→ Problem to work on
Please update the stretch of data from the line containing "Click the 'Primary" through the line containing "Point to the toilet", changing "label" to "tag" and leaving everything else as it is. Return only those lines.

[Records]

--- --- ---

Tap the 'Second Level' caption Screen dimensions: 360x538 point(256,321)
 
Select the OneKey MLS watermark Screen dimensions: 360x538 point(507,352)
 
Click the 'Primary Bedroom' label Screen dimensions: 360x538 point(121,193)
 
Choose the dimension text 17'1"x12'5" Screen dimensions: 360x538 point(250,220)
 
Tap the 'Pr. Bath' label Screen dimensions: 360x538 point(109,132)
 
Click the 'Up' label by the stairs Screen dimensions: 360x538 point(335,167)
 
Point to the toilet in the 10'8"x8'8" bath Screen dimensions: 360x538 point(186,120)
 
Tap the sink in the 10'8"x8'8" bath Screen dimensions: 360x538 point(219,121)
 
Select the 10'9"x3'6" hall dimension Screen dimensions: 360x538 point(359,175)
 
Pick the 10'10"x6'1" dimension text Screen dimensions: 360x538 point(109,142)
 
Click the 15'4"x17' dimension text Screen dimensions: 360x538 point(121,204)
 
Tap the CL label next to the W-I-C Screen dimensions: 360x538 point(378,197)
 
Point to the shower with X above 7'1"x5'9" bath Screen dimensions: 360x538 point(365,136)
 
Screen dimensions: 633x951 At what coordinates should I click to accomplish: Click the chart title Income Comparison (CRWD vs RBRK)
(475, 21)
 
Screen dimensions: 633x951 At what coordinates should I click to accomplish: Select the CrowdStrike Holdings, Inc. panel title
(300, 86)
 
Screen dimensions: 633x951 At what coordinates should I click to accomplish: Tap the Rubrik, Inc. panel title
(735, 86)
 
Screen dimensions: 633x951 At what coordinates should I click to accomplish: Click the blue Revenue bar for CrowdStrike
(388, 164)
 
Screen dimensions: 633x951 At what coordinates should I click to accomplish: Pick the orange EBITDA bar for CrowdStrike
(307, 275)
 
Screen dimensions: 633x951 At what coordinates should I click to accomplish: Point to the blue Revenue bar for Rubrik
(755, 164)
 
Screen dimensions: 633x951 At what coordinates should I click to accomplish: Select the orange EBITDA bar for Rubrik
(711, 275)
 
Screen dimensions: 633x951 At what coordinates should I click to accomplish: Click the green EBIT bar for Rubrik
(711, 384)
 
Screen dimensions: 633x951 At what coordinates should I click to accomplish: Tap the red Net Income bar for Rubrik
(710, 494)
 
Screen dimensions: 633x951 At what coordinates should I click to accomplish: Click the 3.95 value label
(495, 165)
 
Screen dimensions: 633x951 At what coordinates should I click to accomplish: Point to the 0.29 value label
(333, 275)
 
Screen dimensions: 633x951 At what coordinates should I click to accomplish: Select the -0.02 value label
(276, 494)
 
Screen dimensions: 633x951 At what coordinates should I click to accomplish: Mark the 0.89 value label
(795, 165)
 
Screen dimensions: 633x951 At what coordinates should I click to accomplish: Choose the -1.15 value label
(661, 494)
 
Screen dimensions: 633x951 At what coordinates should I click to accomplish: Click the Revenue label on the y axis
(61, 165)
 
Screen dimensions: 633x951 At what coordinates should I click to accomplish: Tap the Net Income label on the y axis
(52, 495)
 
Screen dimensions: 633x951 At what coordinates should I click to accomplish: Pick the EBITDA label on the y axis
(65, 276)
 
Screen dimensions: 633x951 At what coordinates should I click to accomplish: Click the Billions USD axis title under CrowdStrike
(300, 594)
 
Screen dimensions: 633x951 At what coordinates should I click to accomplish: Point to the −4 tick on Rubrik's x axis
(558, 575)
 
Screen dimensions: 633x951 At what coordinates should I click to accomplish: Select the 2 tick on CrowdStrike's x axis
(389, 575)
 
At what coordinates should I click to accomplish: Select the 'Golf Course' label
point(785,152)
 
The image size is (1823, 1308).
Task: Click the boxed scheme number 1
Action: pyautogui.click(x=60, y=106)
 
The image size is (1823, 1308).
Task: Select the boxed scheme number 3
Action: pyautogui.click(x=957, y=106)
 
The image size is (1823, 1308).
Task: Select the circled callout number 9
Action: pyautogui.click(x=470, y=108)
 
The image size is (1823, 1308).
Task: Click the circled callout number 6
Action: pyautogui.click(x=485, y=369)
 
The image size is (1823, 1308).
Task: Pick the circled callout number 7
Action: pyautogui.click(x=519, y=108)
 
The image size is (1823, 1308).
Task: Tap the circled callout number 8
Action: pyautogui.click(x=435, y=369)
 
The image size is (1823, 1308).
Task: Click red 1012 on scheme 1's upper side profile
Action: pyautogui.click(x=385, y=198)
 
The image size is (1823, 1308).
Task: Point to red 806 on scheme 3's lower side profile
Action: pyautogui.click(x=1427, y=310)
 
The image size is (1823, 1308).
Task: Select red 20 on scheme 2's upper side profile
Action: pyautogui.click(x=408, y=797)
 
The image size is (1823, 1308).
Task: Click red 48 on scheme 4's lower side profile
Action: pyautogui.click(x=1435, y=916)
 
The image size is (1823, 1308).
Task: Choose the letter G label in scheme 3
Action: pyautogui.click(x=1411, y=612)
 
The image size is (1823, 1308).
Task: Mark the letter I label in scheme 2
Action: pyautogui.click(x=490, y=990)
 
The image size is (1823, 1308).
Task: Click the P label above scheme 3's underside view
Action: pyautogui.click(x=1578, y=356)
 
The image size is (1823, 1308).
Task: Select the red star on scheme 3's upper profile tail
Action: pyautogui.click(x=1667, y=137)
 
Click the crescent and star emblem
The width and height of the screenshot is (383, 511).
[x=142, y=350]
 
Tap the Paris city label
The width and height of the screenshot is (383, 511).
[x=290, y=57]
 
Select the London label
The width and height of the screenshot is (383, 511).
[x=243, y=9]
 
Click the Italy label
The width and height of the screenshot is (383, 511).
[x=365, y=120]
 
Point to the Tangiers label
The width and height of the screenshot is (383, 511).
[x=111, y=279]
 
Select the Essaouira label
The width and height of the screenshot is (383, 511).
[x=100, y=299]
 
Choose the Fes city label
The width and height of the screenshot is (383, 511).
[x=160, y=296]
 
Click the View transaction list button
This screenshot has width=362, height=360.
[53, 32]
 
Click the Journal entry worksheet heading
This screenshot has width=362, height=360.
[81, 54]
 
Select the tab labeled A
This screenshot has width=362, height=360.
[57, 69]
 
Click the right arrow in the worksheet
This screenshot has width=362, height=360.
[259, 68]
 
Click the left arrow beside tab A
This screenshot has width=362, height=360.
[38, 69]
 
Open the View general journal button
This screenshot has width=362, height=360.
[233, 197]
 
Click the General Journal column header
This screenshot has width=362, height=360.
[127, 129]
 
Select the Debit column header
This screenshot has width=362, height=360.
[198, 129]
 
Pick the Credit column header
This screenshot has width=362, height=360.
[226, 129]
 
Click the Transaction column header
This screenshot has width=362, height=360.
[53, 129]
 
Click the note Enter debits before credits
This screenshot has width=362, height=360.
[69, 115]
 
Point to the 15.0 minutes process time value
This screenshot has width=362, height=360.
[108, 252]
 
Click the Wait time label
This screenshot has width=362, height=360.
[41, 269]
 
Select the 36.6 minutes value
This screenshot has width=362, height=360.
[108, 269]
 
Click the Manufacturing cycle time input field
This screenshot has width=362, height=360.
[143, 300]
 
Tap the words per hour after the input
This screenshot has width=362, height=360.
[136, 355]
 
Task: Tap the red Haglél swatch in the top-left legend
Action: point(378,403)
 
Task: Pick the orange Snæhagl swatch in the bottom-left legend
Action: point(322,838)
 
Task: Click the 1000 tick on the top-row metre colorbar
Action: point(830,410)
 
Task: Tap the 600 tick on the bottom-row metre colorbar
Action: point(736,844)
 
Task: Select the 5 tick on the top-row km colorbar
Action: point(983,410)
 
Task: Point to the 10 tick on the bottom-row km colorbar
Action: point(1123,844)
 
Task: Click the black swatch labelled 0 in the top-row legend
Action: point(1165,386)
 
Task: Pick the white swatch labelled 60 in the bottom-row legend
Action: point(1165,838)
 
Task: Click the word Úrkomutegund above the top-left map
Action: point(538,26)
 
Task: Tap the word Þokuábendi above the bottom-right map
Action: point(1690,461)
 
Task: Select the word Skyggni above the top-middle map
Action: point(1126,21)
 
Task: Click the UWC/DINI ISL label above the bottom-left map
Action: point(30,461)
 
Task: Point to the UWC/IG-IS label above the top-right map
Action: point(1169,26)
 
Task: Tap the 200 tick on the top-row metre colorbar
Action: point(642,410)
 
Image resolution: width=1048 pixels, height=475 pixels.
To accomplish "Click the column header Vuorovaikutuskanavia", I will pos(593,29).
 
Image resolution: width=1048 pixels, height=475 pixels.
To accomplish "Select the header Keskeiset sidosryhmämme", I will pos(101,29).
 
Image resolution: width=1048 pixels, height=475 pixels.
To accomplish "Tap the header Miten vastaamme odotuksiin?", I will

--- --- ---

→ Written solution
Click the 'Primary Bedroom' tag Screen dimensions: 360x538 point(121,193)
 
Choose the dimension text 17'1"x12'5" Screen dimensions: 360x538 point(250,220)
 
Tap the 'Pr. Bath' tag Screen dimensions: 360x538 point(109,132)
 
Click the 'Up' tag by the stairs Screen dimensions: 360x538 point(335,167)
 
Point to the toilet in the 10'8"x8'8" bath Screen dimensions: 360x538 point(186,120)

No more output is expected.